Besserung durch Neutralitätserklärung?
In der jetzigen Situation sei es nicht gerade einfach, über die russischen Sicherheitsinteressen zu sprechen, räumte Zannier ein. Auf die Frage, ob der Konflikt etwa durch eine Neutralitätserklärung der Ukraine gelöst werden könnte, meine er, dass diese Entscheidung der Ukraine obliege.

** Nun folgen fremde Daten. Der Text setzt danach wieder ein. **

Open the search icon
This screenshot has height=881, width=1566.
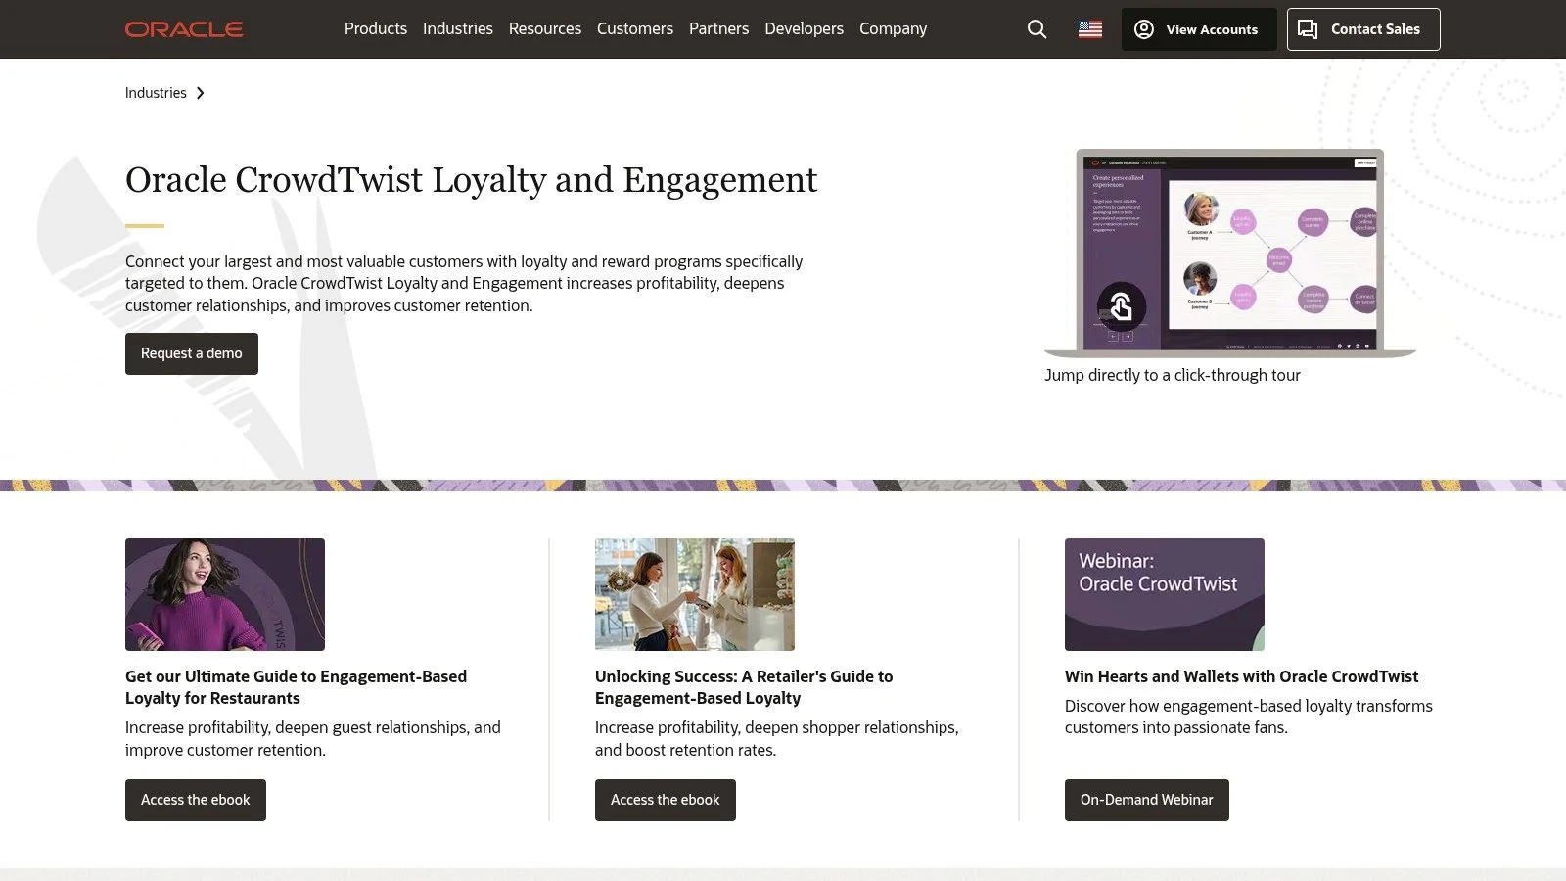(1036, 29)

Doch habe sich die Ukraine „schon einmal die Finger verbrannt, als sie auf Atomwaffen verzichteten für Garantien Russlands bezüglich ihrer territorialen Unversehrtheit“, verwies der Diplomat auf das Budapester Memorandum aus dem Jahr 1994, das dann im Krim-Konflikt „von Russland nicht respektiert“ worden sei. Der derzeit als Berater der OSZE-Parlamentarierversammlung tätige Diplomat zeigte sich „unglücklich“ über die Lage der OSZE, die „nur von Kontroversen und Missbrauch“ geprägt sei. Dabei brauche es neben Organisationen ähnlich gesinnter Staaten wie EU oder NATO auch Foren, in denen Staaten mit unterschiedlichen Ansichten zusammenkommen, betonte Zannier.
Neben Gesprächen auf Gipfelebene zwischen den Regierungen der USA und Russlands wünscht sich Zannier auch eine aktivere Rolle der europäischen Staaten bei der Lösung des NATO-Russland-Konflikts. „Die Europäer sind die engsten Nachbarn Russlands, und sie sind auch die ersten, die (im Fall von Konflikten) leiden“, warnte er. Zannier beklagte, dass es innerhalb der EU unterschiedliche Ansichten bezüglich des Umgangs mit Russlands gebe, „aber ich hoffe immer noch, dass sie sich zusammenreißen“.